My pharmacy upgraded their computer system. I can tell by the label on my most recent medicine bottle: the QR code is in a different spot, and the prescription identifier now sports a leading zero. (Only programmers think numbers can start with zeros.) The troubling thing, though, was the "Remaining Refills" part. Last month, I had "5" remaining; on this new label, "1.3."
I stopped in at the pharmacy to ask about it. The answer made me laugh. It was such a nerd answer, showing where developer decisions were leaking out into the real world.
Any time I’ve tried to push a developer’s way of thinking onto the business, the result is a mess. True, the requirements they bring to us are often a mess, but getting non-developers to acknowledge the complexity and gaps in their request by drawing charts with boxes and cylinders makes for a tiring and fruitless day.
I’ll tell you about the (first) time I learned this lesson, by getting it quite wrong. I worked for a large manufacturer, building software to help buyers track and negotiate the costs of parts they were buying. Parts they buy directly are identified by a five-character part number. (As above, they’re surprisingly not interested in hearing that a number that contains letters is a string. Can’t imagine why not.) But they also negotiate the cost of components that manufacturers will use to build those parts. So one group is managing motherboards while another is negotiating for the CPU fans that go into those motherboards. (There’s also a line item for SLPs, which I learned stands for Sh…illy Little Parts. Screws and LEDs and stuff.)

· · ·

EXERCISES:
A - From the text about the pharmacy label, reproduce the passage starting at "Any time I’ve" and ending at "and fruitless day.".
B - In the text about the pharmacy label, how many characters are in the part numbers that identify parts the buyers purchase directly?

[Collected data]
· · ·

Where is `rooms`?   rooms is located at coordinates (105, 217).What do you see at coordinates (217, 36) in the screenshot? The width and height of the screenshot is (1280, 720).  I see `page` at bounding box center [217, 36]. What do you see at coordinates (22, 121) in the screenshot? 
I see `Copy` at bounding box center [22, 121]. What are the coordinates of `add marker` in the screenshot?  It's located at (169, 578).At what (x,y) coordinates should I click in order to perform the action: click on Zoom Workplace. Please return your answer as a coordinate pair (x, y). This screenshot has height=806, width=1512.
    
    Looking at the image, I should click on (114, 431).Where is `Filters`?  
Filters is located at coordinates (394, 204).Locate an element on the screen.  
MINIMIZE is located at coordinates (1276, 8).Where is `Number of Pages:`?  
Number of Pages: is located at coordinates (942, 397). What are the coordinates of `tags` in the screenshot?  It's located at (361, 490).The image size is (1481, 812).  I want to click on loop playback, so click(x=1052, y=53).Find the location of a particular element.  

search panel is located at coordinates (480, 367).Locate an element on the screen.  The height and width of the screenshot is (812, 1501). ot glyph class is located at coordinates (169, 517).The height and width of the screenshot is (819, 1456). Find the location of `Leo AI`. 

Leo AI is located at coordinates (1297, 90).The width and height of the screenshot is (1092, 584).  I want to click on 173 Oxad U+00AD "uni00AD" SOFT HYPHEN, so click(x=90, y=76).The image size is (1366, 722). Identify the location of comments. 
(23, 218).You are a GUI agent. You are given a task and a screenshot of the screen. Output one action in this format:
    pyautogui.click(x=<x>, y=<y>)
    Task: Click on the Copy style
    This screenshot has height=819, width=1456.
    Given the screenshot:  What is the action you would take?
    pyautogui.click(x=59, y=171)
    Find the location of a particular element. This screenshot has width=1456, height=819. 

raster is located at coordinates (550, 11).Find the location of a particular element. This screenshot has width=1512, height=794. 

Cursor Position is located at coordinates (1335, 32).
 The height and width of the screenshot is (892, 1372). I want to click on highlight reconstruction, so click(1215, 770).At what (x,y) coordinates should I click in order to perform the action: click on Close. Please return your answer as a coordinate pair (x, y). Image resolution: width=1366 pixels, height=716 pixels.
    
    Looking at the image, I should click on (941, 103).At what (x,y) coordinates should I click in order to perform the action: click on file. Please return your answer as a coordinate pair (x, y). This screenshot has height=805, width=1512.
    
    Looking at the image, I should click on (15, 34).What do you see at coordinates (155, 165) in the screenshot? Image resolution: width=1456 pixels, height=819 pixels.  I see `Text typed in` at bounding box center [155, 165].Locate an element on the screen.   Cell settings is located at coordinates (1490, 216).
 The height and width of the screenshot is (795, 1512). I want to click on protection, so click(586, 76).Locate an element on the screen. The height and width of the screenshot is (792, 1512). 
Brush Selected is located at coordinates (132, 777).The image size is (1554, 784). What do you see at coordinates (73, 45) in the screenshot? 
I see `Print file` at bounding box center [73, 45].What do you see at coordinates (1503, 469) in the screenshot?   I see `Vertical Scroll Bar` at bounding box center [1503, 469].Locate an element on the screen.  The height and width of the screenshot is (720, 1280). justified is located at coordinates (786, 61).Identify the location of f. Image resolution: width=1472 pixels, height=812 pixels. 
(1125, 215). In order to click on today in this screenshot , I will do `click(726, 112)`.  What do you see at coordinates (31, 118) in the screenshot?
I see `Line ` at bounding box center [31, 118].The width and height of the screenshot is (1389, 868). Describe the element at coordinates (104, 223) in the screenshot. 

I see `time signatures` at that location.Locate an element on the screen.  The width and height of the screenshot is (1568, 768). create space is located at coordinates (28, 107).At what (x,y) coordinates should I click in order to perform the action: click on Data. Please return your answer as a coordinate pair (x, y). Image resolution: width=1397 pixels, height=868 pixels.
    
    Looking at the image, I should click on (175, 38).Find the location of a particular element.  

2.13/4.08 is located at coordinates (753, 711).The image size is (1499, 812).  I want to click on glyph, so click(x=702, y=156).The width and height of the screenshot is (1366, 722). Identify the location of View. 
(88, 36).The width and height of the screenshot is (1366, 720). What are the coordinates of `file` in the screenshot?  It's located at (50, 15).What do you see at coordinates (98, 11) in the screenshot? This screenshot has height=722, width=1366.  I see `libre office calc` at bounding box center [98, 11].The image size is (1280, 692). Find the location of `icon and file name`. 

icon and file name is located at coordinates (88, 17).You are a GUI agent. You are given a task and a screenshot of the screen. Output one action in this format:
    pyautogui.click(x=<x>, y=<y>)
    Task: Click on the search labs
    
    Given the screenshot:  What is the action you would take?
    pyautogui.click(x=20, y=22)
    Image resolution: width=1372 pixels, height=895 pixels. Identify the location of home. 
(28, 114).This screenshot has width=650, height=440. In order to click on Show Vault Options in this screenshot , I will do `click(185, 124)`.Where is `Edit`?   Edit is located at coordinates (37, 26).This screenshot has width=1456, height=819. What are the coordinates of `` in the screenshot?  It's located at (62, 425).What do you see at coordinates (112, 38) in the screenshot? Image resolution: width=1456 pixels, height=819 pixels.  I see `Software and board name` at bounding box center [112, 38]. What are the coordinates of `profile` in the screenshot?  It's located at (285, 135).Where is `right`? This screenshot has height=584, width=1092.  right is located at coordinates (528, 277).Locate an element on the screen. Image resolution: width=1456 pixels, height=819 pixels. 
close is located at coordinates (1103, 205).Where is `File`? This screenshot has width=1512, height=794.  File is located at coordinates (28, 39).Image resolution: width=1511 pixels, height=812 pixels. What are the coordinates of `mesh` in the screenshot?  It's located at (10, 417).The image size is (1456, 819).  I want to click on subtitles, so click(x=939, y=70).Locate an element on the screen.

· · ·

ANSWERS FOR THE EXERCISE:
A -
Any time I’ve tried to push a developer’s way of thinking onto the business, the result is a mess. True, the requirements they bring to us are often a mess, but getting non-developers to acknowledge the complexity and gaps in their request by drawing charts with boxes and cylinders makes for a tiring and fruitless day.

B - Five characters.